I’m probably not going to stop talking about this, and honestly when do I ever stop.
Oct 20th, 2019
Today is the 20th and that means it’s time to tell my story of what happened when I came out as Ace to the first person I deemed the most important relationship in my life.
The year… Well I don’t actually know the year I just know it was Winter(2015-16?) of my Sophmore Year. I had been in my first wlw relationship and it was the most genuine relationship I had after dating 2 guys who just wanted to jump my bones. I had experimented with being sexual before, but it wasn’t really my thing, and I never really felt attracted to people sexually. Just aesthetically and emotionally.
My girlfriend at the time and I had tried to mess around on several occasions, but I didn’t really feel up to it when the times came. She would get upset and pout, but honestly, she wasn’t upset. There was only once where I was up for it and she just didn’t because she didn’t realize I was. Anyways.

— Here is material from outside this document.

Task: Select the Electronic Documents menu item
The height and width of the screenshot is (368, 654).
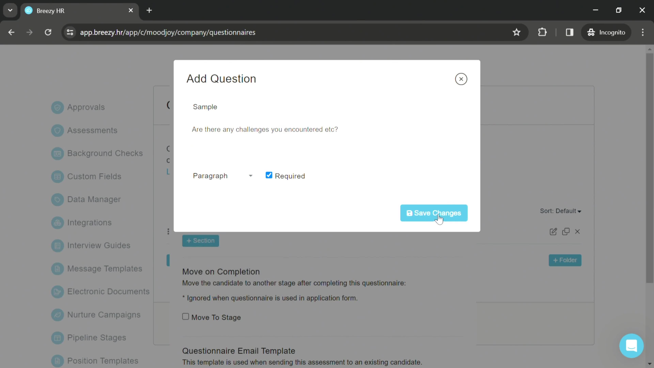Action: 108,291
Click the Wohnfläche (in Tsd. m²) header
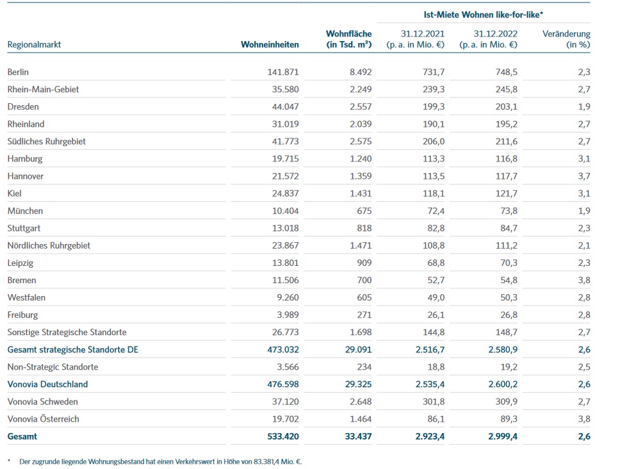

We were in the library of our school, I had spent an entire summer and fall wondering if I was Ace, and once we were about to go on Winter Break, I realized I, in fact, was Asexual. I was nervous about telling my friends and my girlfriend. But, I thought about when my girlfriend came to me, thinking she was trans and how open I was to that. How I told her I would be there even if she was.
It calmed me down and made me feel a little better. Well, again in the library, my friends, my girlfriend and I, all were at a table talking quietly among ourselves. One of my guy friends, older I think a junior then, made a small joke about mine and my girlfriend’s sex life. I thought this would be a great place to casually mention I am Asexual. Because again, being Ace didn’t mean I lacked love or would never have sex.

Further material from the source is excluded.